Arizona Senate Republicans say they are working with the Trump administration to reverse the designation.
“It’s sad to see the Ninth Circuit kicked the can down the road,” state Senate President Warren Petersen told Courthouse News. “The court did not address whether the Biden administration had the right to create this massive national monument around the Grand Canyon — it simply ruled that our challenge came too soon. Arizona families should not have to wait years while our land and economic opportunities remain locked up. We will continue fighting to protect Arizona’s economy, jobs, and state sovereignty from this expansive federal land lock-up.”
The monument covers roughly 900,000 acres of land in three areas surrounding the canyon. The Grand Canyon Tribal Coalition — made up of 12 tribes that live near the canyon and pushed alongside the Grand Canyon Trust for the designation — says increased uranium mining could contaminate drinking water for thousands of people, pointing to decades of poisoning endured by the Navajo Nation after the U.S. government abandoned hundreds of uranium mines on Navajo land.

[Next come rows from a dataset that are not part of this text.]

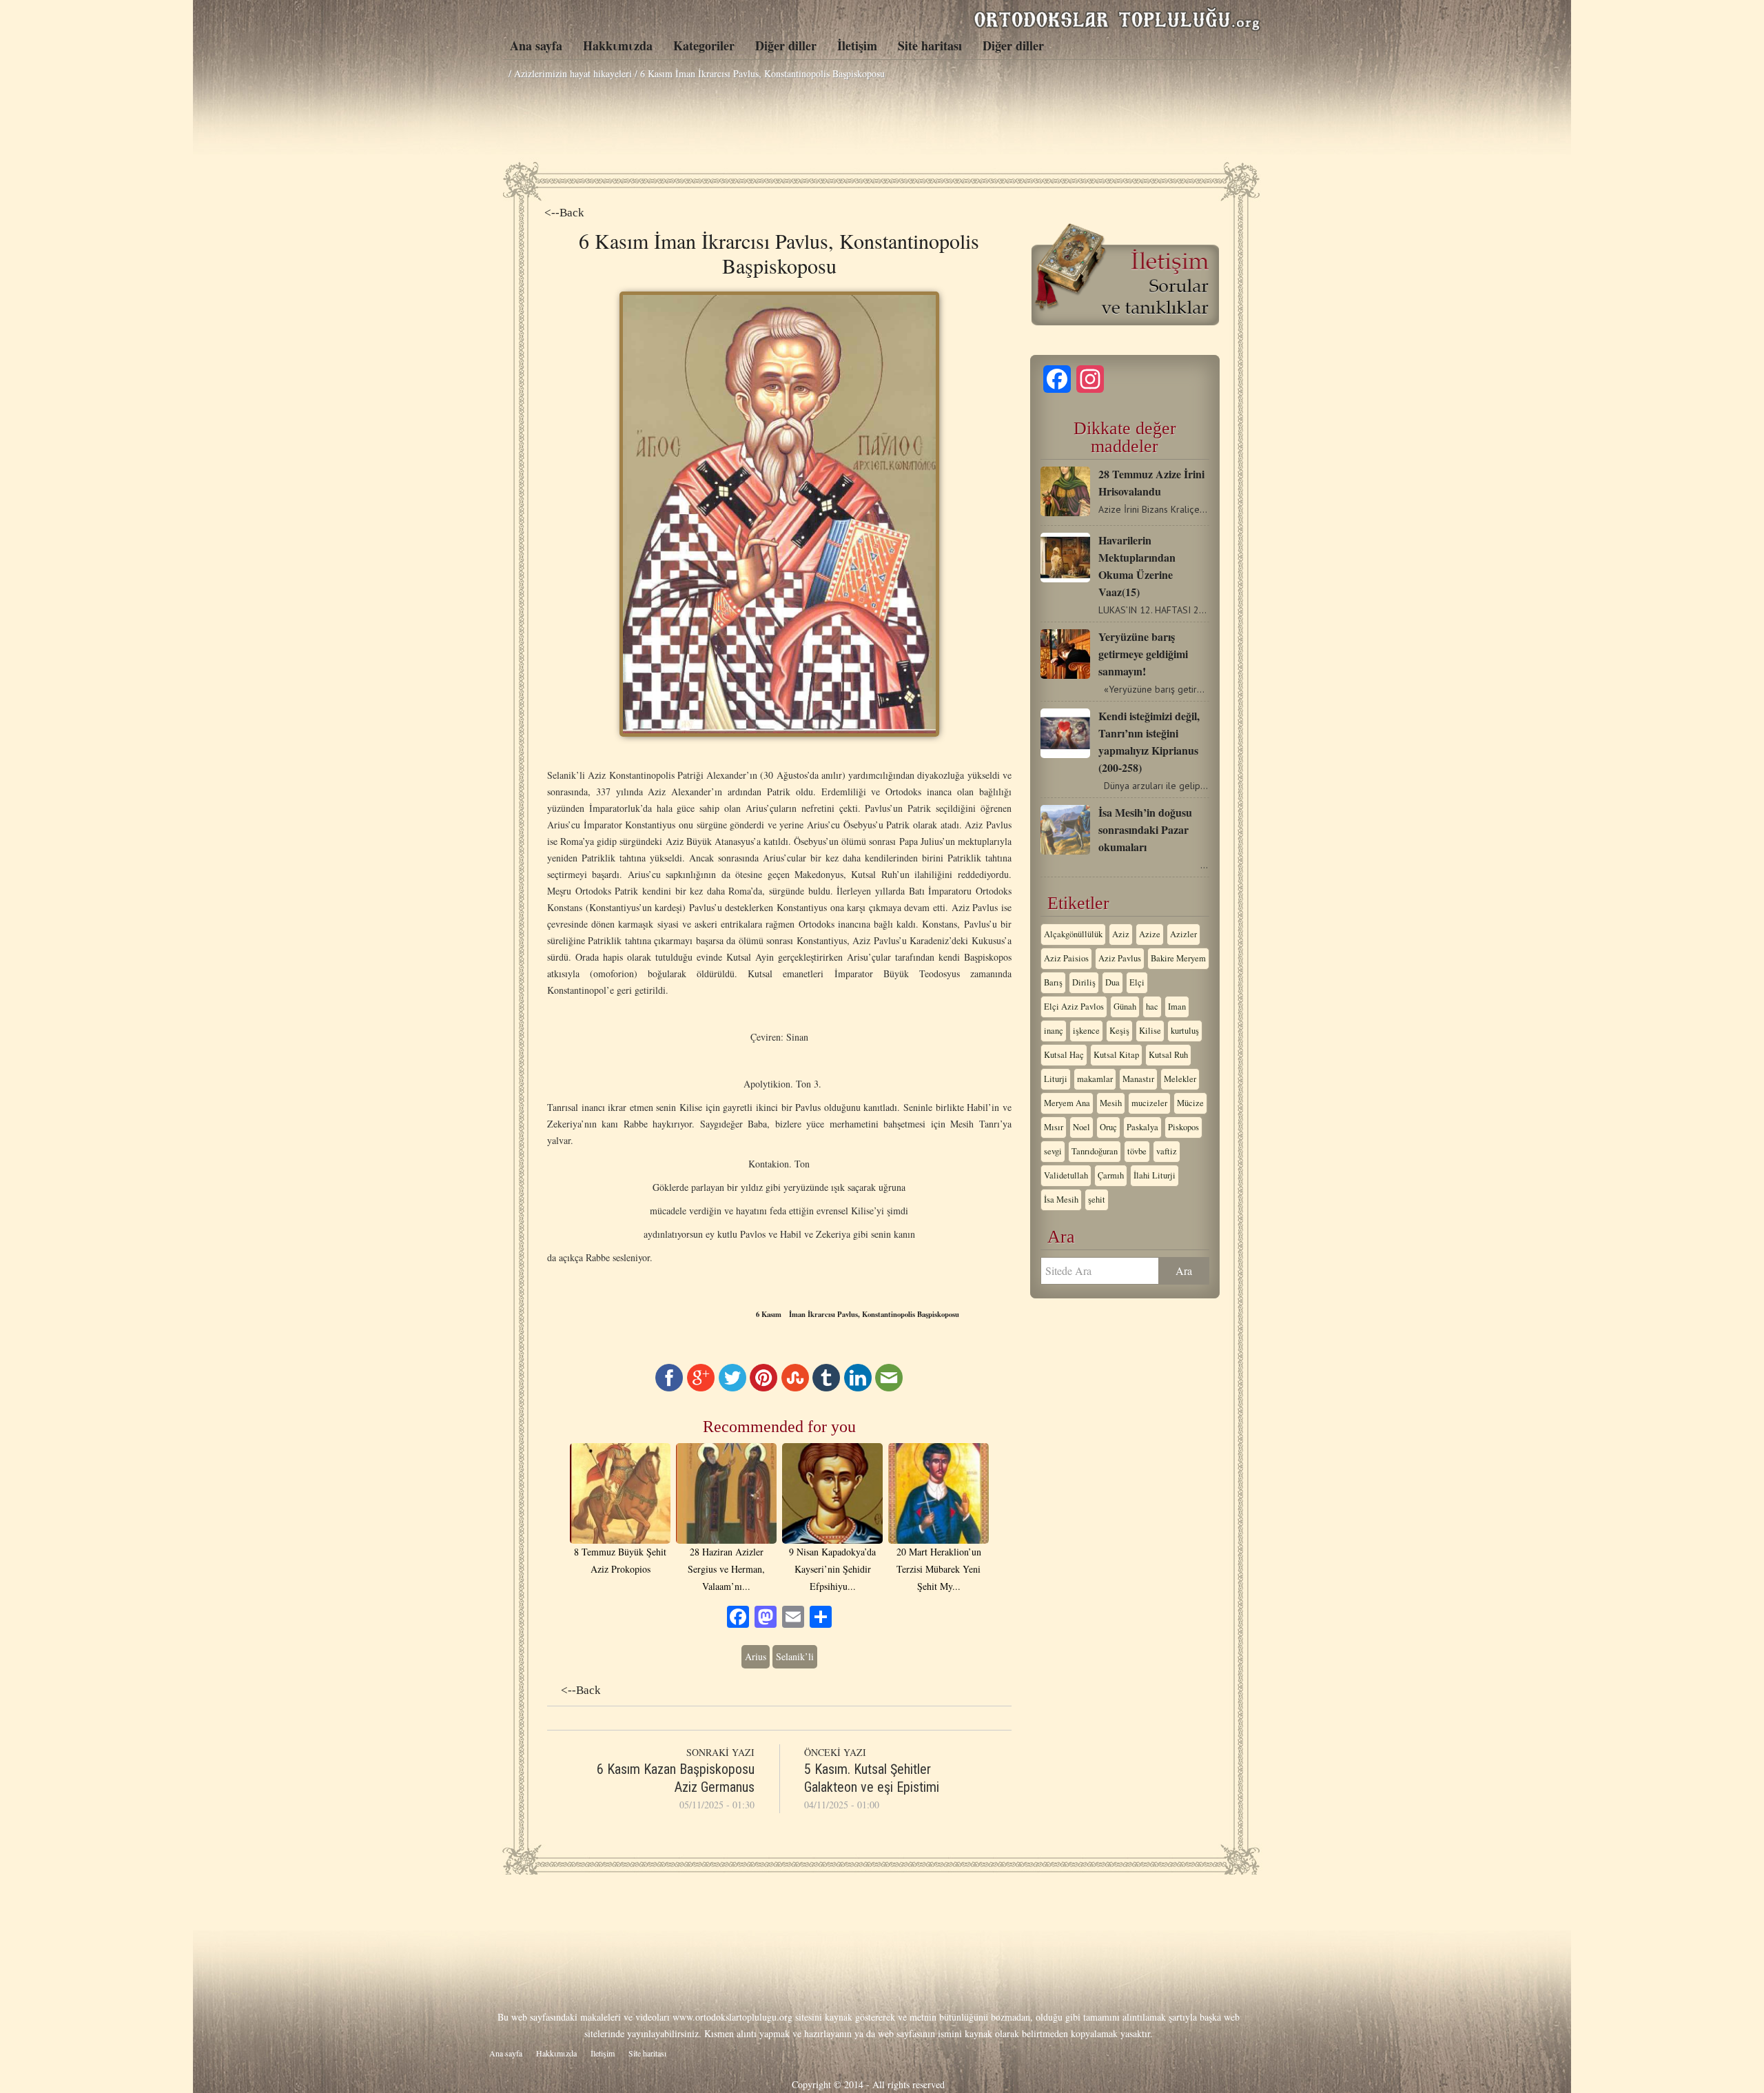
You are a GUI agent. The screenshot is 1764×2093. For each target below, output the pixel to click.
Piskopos (1183, 1127)
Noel (1081, 1127)
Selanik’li (795, 1656)
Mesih (1111, 1103)
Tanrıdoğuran (1094, 1151)
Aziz (1120, 934)
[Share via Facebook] (669, 1387)
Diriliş (1084, 982)
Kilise (1150, 1031)
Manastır (1138, 1079)
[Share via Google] (701, 1387)
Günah (1125, 1006)
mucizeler (1149, 1103)
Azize (1149, 934)
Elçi (1137, 982)
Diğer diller (786, 45)
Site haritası (930, 45)
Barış (1053, 982)
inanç (1053, 1031)
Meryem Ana (1067, 1103)
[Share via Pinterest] (763, 1387)
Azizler (1183, 934)
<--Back (564, 212)
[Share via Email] (889, 1387)
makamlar (1095, 1079)
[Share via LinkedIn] (858, 1387)
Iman (1177, 1006)
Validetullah (1066, 1175)
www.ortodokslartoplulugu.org (732, 2016)
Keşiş (1119, 1031)
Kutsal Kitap (1116, 1055)
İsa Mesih (1061, 1199)
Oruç (1108, 1127)
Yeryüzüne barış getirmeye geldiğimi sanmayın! (1143, 654)
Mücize (1190, 1103)
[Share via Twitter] (732, 1387)
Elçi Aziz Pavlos (1074, 1006)
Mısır (1053, 1127)
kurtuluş (1185, 1031)
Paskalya (1142, 1127)
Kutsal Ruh (1168, 1055)
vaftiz (1166, 1151)
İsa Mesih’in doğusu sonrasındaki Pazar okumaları (1145, 829)
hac (1152, 1006)
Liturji (1055, 1079)
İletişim (857, 45)
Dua (1112, 982)
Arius (755, 1656)
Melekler (1180, 1079)
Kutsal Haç (1064, 1055)
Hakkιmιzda (618, 45)
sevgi (1053, 1151)
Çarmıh (1111, 1175)
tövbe (1137, 1151)
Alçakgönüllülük (1073, 934)
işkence (1086, 1031)
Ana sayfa (536, 45)
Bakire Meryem (1178, 958)
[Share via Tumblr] (826, 1387)
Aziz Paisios (1066, 958)
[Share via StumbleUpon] (795, 1387)
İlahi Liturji (1155, 1175)
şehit (1096, 1199)
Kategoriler (704, 45)
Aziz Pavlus (1119, 958)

“Today’s ruling is a victory for the people of Arizona and for the Indigenous communities whose ancestral homelands are protected by this monument,” Attorney General Kris Mayes said in a Wednesday press release. “The court rejected every argument Senate President Warren Petersen, Speaker of the House Steve Montenegro and Treasurer Kimberly Yee put forward. I am proud to have stood up to defend these sacred and important lands.”
The Biden administration said the designation would protect sacred cultural spaces while respecting existing livestock grazing permits and preserving access for hunting and fishing. The monument will “help right the wrongs of the past and conserve this land of ancestral footprints,” Biden said in 2023.
Companies with active claims to land in the area will still be allowed to mine — the executive order only prevents development of new mines.
At oral arguments, the plaintiffs admitted that no active mining projects were halted.
“To the extent the local governments allege that, separate and apart from anticipated uranium mining, they are presently losing tax revenue from the ban on mineral and geothermal leasing, that injury is equally speculative,” the panel wrote. “Plaintiffs fail to allege that any entity has ever sought to engage in ‘mineral or geothermal leasing,’ or that the monument land even contains those resources.”
Colorado City, bordering Utah, argued separately that the city’s water rights may be threatened if the federal government decides to restrict pumping on the now-federally controlled land. The panel found that the fear of losing water rights directly conflicted with the proclamation, which made clear that no water rights would be affected.
The Legislature also argued that the monument designation forced it to divert resources to activities like passing laws and holding hearings, like the one it held to dispute the designation in 2023, regarding the monument’s legality.
“But a plaintiff may not manufacture an injury by simply choosing to spend money,” the panel retorted.
Finally, the plaintiffs suggested the state will suffer future economic harm by paying higher electricity bills than it would have if the federal government allowed uranium mining to proliferate in the area.
“That theory fares no better than the others,” the panel found. “Future energy prices depend on many unknown variables and the unfettered choices of innumerable third parties. Any future economic harm from higher energy prices caused by the proclamation is accordingly far too speculative to support standing.”
The panel was comprised of U.S. Circuit Judges Consuelo Callahan, appointed by George W. Bush, John B. Owens and Michelle Friedland, both Obama appointees.
Legislative Republicans did not immediately reply to requests for comment.